Slipping into the tasks
Onboarding is a tricky task and it’s hard enough without having the rat race of starting back up again, making matters worse. However, you can perform onboarding-lite, so as to not overload new employees and still have them contribute to ongoing tasks. Informal onboarding simply means they are shadowing an employee and doing any kind of small or menial task they need to be done. The guide can be this person, asking them to simply write emails, contacting clients over the phone to inform them of a change in the company’s order or time schedule of demands. Run them through the procedures and show them how tasks are allocated and where they can receive the extra information they need to complete them.
Part of the ship
Nearing the end of their first day, the new employees should be given ID badges. You can make your own at work using the ID printers from https://www.plastic-id.com/id-printers.html which are easy to install and operate.
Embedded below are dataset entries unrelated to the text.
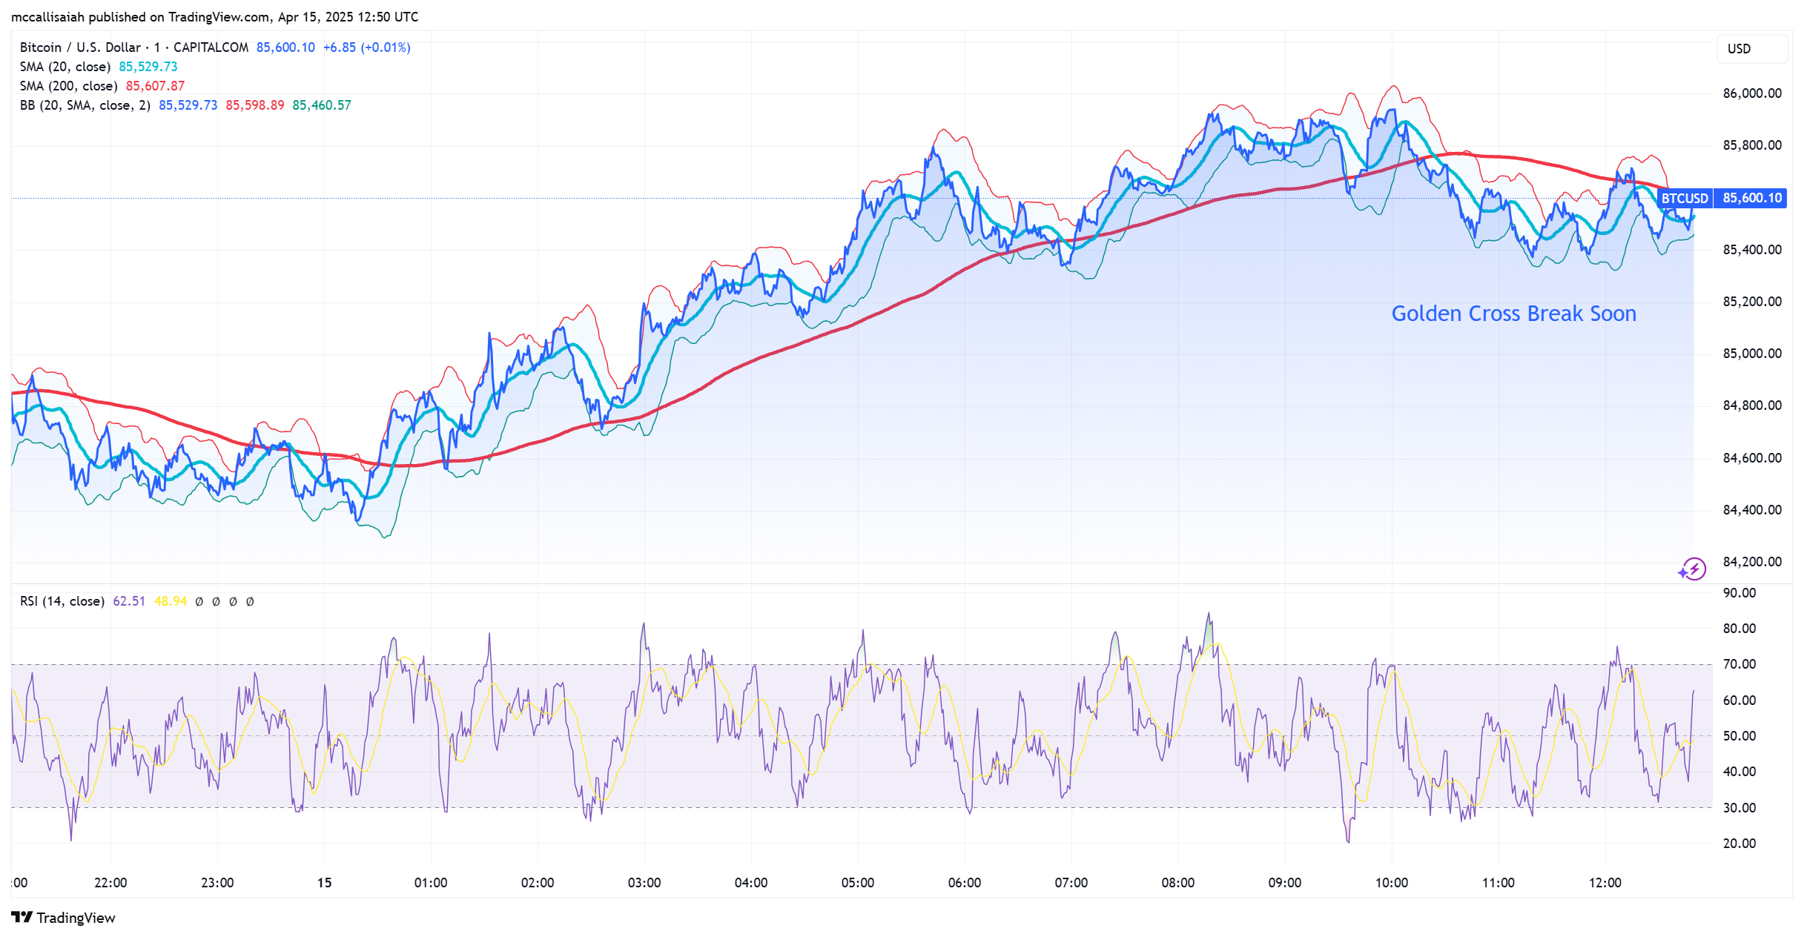Click the 86,000.00 price scale label
Image resolution: width=1804 pixels, height=937 pixels.
click(x=1751, y=93)
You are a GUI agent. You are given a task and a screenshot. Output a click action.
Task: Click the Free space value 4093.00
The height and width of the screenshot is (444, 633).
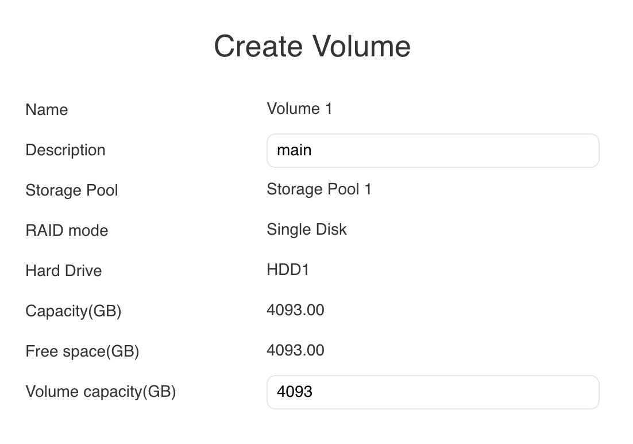point(295,350)
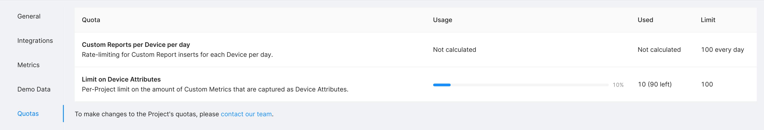Select the Custom Reports per Device per day title
This screenshot has height=130, width=764.
point(136,45)
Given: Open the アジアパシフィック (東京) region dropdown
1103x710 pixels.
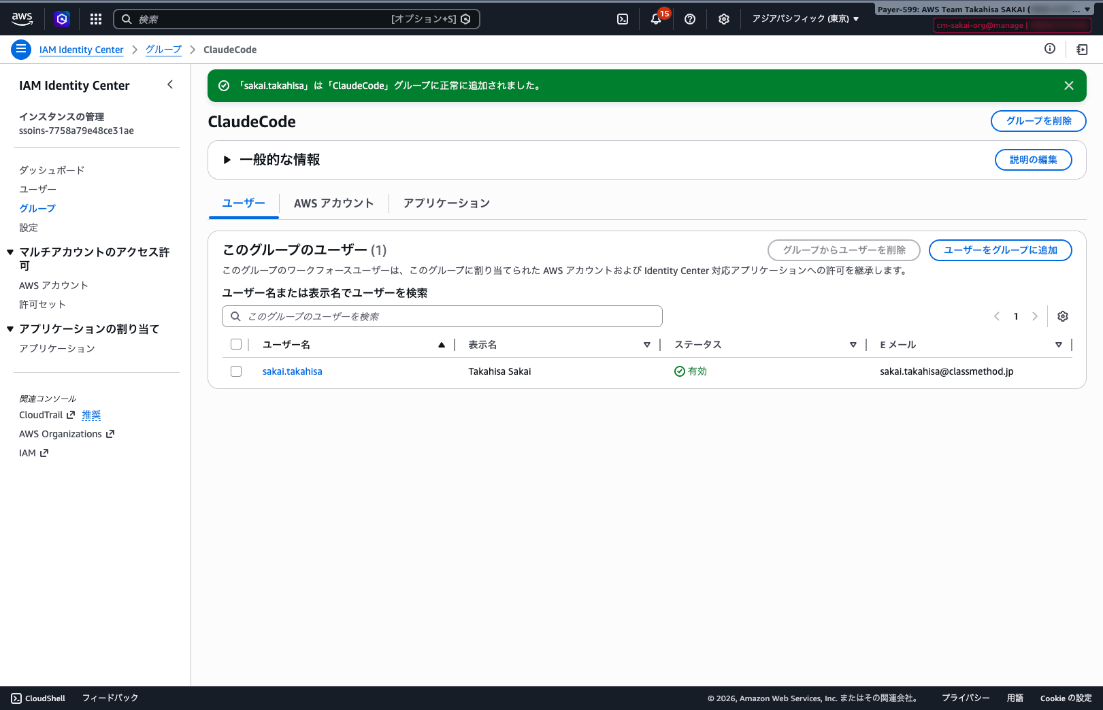Looking at the screenshot, I should [805, 19].
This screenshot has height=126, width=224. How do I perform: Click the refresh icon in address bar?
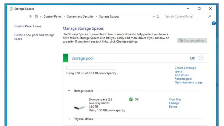point(158,16)
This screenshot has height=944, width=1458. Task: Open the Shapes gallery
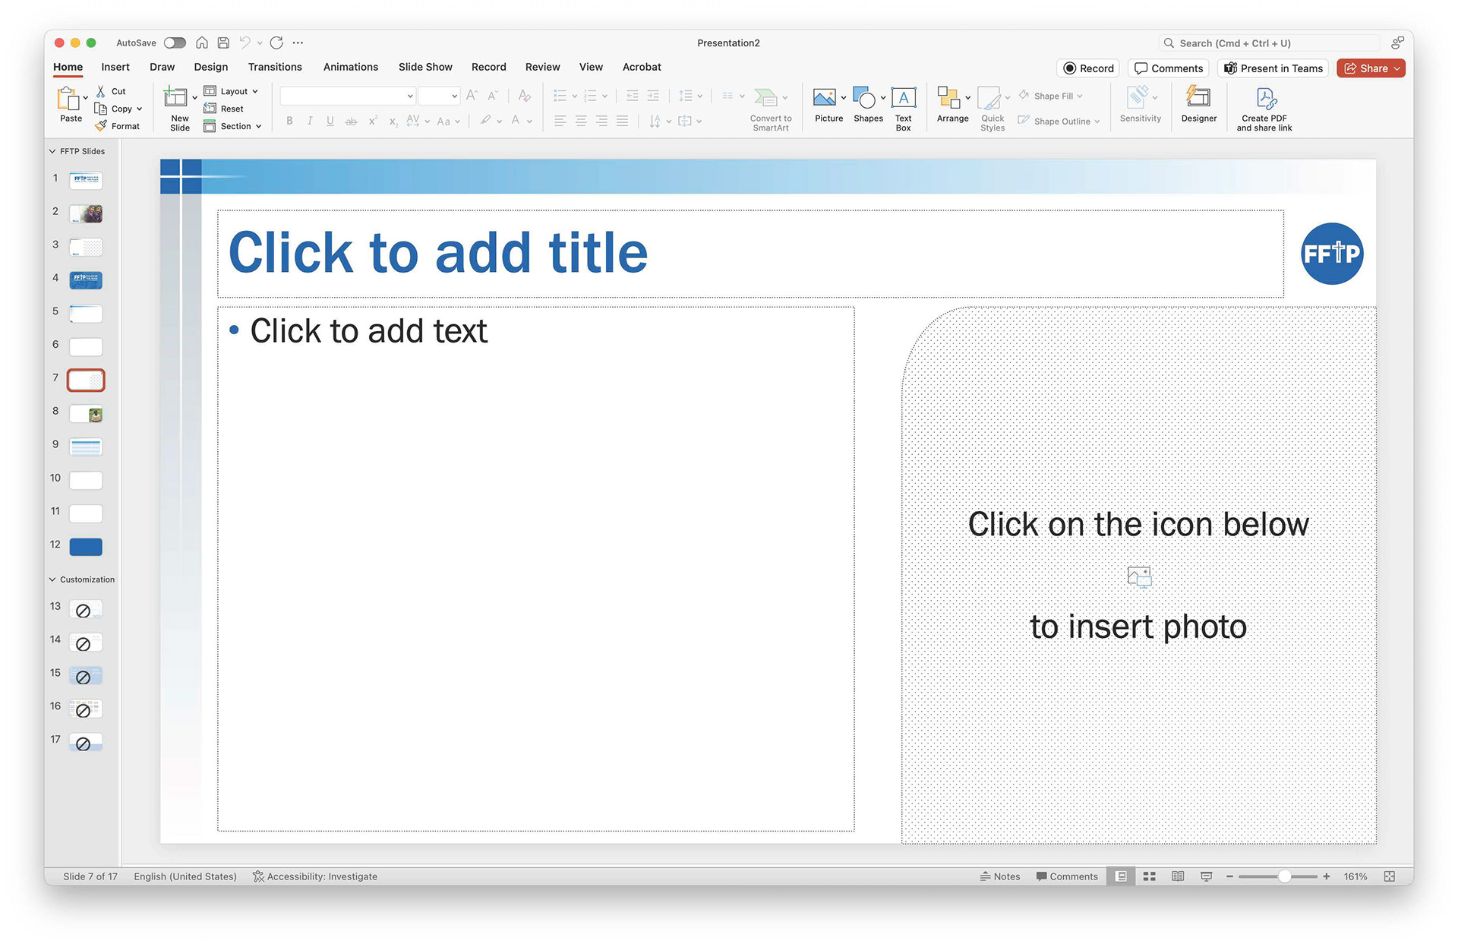click(x=864, y=98)
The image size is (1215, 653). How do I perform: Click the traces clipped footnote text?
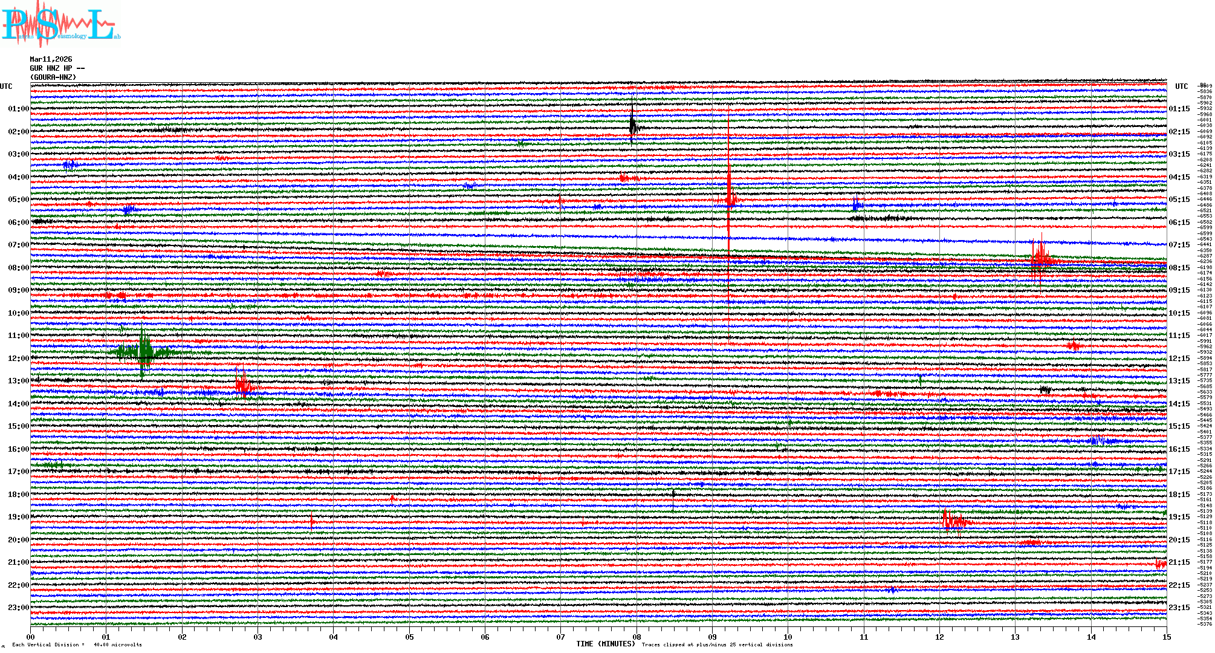717,645
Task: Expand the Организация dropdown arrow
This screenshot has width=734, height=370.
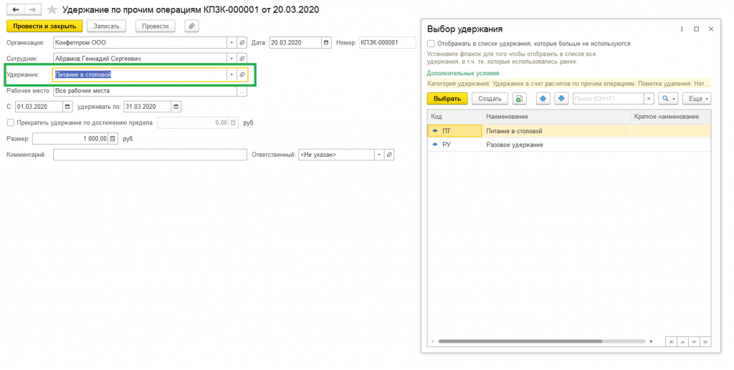Action: (231, 43)
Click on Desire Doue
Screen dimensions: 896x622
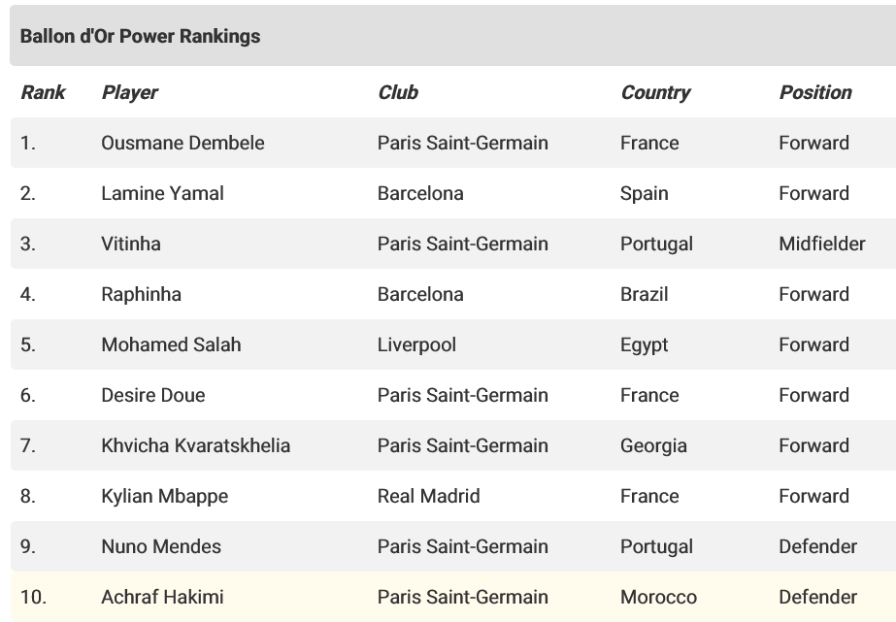(x=153, y=395)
Simply ask the employees to bring a headshot with them or send them to you via email. The photos can then be printed onto paper or card and then laminated between two plastic sheets. To finish making them part of the ship you run, introduce them to the security staff in the building you work if there are any.
You are racing against time to onboard new employees and be among the first to offer customers products they have been craving. A quick and informal onboarding process is the best option for this type of situation.